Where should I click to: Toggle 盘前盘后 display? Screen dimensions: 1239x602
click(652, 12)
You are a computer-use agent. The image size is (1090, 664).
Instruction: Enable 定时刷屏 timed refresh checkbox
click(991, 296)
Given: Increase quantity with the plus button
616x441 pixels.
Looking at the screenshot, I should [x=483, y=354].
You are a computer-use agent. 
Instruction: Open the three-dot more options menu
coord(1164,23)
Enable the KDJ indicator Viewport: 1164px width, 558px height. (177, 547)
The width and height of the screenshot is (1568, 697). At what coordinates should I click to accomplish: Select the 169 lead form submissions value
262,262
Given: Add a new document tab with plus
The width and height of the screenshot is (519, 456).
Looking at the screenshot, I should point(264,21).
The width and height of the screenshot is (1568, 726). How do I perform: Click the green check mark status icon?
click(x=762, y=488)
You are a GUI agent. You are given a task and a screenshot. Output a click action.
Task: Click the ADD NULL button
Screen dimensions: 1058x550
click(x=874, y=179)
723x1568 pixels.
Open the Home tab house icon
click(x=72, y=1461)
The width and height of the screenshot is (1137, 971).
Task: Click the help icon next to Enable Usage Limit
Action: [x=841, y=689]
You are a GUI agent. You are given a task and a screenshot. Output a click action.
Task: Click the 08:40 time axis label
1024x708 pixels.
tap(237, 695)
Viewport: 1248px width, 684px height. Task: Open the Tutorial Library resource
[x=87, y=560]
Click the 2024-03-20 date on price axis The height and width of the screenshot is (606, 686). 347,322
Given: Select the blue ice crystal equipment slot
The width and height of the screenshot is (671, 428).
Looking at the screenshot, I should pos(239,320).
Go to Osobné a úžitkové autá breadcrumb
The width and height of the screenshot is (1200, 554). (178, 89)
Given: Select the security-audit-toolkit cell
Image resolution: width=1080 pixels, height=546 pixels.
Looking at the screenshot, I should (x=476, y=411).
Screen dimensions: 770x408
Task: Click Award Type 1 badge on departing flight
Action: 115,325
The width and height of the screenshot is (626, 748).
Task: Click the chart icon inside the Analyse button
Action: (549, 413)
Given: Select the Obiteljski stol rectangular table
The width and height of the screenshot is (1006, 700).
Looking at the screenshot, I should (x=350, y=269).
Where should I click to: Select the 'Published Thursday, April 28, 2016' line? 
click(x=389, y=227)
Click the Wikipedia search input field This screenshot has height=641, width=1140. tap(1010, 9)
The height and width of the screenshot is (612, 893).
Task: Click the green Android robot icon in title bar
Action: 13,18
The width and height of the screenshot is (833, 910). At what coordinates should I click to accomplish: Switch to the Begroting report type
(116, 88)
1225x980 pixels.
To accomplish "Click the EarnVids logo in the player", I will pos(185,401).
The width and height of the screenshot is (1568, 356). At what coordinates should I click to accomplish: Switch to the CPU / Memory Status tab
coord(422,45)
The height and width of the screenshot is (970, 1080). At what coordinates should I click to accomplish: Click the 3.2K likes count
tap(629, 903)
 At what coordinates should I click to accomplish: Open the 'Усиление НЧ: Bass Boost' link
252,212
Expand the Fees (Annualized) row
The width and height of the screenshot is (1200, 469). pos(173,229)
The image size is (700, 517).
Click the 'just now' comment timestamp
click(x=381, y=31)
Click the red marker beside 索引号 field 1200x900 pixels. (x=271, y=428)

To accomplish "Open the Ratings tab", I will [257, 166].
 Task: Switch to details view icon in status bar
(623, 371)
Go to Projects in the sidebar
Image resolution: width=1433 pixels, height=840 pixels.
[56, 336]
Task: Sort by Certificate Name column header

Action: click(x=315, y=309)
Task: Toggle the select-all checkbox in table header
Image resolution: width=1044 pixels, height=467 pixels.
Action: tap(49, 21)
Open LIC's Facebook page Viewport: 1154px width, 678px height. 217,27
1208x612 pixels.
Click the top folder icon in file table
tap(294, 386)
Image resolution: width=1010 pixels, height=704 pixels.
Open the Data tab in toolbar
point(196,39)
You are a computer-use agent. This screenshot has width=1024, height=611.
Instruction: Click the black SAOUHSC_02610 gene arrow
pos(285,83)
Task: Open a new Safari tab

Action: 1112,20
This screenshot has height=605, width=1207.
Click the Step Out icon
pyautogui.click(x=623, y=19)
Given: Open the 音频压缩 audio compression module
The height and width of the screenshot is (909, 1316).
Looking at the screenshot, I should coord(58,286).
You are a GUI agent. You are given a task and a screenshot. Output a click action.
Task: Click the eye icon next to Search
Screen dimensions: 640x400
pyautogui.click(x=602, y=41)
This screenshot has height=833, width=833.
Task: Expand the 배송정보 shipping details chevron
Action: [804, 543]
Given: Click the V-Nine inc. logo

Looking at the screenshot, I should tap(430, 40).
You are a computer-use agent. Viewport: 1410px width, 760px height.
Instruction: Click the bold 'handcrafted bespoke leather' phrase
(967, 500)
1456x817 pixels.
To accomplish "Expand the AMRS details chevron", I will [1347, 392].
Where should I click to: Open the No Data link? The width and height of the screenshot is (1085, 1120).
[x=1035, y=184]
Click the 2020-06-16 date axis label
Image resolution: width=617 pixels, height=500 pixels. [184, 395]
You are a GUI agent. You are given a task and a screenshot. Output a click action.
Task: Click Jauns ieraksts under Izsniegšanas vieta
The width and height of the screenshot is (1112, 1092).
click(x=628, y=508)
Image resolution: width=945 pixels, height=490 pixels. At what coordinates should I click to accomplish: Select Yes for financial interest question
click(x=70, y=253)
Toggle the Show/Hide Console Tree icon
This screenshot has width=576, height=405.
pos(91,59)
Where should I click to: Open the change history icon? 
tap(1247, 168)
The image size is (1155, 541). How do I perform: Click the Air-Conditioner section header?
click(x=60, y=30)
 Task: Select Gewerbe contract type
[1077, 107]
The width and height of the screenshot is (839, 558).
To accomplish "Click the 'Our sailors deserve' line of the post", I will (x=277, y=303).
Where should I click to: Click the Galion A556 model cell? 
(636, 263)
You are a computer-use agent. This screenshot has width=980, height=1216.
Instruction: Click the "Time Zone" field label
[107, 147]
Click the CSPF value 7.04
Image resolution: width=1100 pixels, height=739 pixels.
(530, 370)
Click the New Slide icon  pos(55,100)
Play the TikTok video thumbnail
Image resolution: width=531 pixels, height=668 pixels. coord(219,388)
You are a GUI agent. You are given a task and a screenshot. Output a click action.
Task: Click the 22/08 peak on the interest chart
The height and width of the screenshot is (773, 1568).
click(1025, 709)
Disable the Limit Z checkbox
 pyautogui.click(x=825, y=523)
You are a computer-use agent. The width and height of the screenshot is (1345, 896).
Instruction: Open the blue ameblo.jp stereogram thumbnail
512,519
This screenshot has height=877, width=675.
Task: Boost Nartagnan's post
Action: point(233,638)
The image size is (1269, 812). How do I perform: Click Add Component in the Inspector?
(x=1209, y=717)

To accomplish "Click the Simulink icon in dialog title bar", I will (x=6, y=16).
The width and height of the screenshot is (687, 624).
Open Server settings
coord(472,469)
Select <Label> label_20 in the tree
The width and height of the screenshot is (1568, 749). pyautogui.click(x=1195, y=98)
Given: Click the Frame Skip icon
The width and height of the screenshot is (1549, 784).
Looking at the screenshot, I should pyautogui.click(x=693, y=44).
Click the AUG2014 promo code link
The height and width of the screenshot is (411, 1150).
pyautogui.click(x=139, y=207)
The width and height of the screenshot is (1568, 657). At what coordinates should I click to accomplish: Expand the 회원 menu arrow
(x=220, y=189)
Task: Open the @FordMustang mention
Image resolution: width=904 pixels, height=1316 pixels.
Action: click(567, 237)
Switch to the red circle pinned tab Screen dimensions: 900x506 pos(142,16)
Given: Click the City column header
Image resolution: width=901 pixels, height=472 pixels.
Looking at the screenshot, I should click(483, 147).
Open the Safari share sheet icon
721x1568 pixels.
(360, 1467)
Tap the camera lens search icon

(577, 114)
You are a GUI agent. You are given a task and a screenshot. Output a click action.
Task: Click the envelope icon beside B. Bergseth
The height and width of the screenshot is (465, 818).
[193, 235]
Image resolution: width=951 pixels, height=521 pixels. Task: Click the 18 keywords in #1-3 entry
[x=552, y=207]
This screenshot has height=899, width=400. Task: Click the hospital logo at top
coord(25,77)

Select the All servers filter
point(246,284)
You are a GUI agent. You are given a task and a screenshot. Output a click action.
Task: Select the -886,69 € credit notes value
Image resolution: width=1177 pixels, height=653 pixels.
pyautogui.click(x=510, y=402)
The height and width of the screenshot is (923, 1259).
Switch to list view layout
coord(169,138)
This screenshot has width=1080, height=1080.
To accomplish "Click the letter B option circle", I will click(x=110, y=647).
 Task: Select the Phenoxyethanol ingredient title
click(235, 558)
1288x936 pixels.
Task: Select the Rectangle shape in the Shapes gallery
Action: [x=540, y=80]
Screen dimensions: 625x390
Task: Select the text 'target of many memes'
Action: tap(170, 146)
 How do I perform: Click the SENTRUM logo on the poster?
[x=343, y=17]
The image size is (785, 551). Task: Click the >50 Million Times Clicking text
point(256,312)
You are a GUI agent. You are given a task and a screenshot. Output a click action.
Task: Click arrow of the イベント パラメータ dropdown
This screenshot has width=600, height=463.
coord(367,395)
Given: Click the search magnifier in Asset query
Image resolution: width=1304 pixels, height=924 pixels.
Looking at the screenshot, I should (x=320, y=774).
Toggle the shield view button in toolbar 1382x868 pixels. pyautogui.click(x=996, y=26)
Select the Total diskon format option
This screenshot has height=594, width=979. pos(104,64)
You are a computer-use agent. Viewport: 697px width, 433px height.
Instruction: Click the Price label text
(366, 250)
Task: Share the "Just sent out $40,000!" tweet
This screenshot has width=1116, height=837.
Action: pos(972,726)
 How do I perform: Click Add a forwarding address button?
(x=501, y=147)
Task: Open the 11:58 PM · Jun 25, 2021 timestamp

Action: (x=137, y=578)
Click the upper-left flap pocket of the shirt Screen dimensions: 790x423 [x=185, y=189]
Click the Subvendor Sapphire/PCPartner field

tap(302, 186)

----------

**WHAT YOU WILL DO**
Could you return exactly the lines above from the line with "The width and height of the screenshot is (1568, 697)." to the line with "Given: Add a new document tab with plus", both included, and nothing else?

**SOLUTION FOR THIS TASK**
The width and height of the screenshot is (1568, 697). At what coordinates should I click to accomplish: Select the 169 lead form submissions value
262,262
Given: Add a new document tab with plus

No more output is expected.